■ **Records supplied**:
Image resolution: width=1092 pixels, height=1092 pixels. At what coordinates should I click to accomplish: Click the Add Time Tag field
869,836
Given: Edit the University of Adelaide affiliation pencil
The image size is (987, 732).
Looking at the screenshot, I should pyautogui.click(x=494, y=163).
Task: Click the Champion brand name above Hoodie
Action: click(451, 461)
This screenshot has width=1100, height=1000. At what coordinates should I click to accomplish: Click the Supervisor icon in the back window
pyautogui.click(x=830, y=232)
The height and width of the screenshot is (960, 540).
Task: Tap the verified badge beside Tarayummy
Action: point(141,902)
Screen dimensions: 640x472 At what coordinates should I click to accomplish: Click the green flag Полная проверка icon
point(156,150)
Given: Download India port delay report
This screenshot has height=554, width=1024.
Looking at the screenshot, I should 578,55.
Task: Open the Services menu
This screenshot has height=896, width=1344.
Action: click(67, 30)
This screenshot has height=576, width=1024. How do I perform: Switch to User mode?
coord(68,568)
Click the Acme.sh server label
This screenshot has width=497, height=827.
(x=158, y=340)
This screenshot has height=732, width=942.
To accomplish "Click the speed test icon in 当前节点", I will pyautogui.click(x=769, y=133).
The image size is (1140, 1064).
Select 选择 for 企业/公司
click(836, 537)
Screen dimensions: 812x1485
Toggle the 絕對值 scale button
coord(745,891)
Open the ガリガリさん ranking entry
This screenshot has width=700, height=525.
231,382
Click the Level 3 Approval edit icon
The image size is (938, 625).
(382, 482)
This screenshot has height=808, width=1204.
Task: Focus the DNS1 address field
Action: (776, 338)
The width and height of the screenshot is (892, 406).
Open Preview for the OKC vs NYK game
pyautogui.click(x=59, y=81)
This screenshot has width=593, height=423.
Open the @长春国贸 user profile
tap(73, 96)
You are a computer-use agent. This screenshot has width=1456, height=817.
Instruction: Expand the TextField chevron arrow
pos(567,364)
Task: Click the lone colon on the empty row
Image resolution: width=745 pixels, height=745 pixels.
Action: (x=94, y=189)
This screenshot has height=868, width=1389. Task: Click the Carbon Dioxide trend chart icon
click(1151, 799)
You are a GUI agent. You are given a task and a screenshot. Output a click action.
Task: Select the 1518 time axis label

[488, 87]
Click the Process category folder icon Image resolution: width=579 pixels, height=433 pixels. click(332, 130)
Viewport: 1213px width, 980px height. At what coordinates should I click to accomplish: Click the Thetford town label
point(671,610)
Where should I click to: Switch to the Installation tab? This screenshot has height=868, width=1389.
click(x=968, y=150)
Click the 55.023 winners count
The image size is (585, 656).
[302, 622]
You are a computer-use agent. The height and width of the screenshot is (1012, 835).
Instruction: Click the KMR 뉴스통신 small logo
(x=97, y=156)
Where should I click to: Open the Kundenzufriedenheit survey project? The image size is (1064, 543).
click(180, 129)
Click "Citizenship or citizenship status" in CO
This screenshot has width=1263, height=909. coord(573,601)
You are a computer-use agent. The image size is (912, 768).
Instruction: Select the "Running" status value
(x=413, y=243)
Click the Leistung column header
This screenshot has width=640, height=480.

■ **Set exercise**: Please edit the listing from the line with "You are a computer-use agent. The height" up to and including the line with "This screenshot has width=1263, height=909.", changing "survey project" to "feedback study" and keeping everything else the same. Return only those lines.

■ **Output of the task**:
You are a computer-use agent. The height and width of the screenshot is (1012, 835).
Instruction: Click the KMR 뉴스통신 small logo
(x=97, y=156)
Where should I click to: Open the Kundenzufriedenheit feedback study? The image size is (1064, 543).
click(180, 129)
Click "Citizenship or citizenship status" in CO
This screenshot has width=1263, height=909. coord(573,601)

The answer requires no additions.